Das Fernsehen selbst macht sich über die Tussi lustig, über diesen Programm gewordenen brünetten Blondinenwitz namens Verona Feldbusch. "Extra drei" bedenkt sie mit Hohn, und die treffliche Maren Kroymann legt eine Parodie der Spitzenklasse vor. Das Elend ist nur, daß all diese Polemik an einer Figur wie Feldbusch abgleitet wie das Wasser an der Gans: sie hat ihren Dummchenappeal längst in ihre Selbstinszenierung eingebaut und fährt bestens damit. Die Sendung "Chatten mit Verona" etwa wird beworben mit dem hysterischen Ausruf: "Welchen Knopf soll ich bloß drücken?"

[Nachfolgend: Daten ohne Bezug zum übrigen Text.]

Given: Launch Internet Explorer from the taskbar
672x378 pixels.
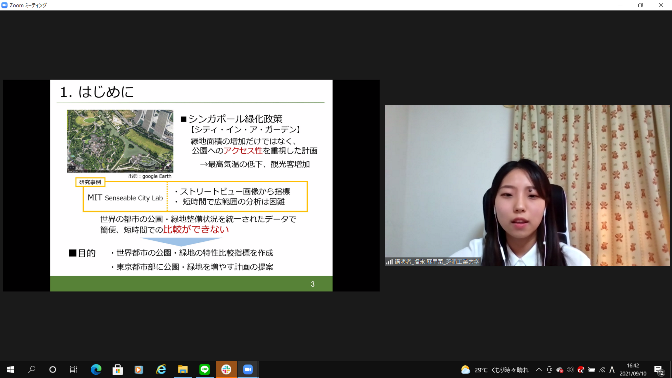Looking at the screenshot, I should [x=161, y=369].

Jetzt schmeißt die Doofe vom Dienst freitags eine Late-night-Show "mit Gästen"; der Clou ist ihr privates Wohnzimmer, das ganz wie in echt im Studio nachgebaut wurde. Im Kleiderschrank ist zwar einstweilen "nichts drin", aber die Eckcouch mit Platz zum Füßeln und der Korb mit dem aus Gips oder Plastik nachgebildeten Hund sind ziemlich authentisch. Verona selbst ist auch vorhanden, mit allen ihren Beinen und der berüchtigten Kieksstimme, die nach jedem dritten Satz in einem entrückten Kichern wegbricht. Heiser kreischend begrüßt sie Ingolf Lück. "Du hast bestimmt viel zu erzählen." Lück: "Nö." Und Feldbusch freut sich. Diese Verstöße gegen die Usancen der Talk-Show sind ganz in ihrem Sinn.

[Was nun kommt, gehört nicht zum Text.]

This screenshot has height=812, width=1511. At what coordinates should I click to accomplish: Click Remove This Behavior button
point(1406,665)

Sollte ein derart aufklärerischer Effekt von der chattenden, peependen, talkenden Verona ausgehen, so ist es gewiß kein strategischer, aber auch kein zufälliger. "Ich bring' da manchmal was durcheinander", sagt sie, und es klingt weder naiv noch kokett. Statt dessen künstlich und fast komisch.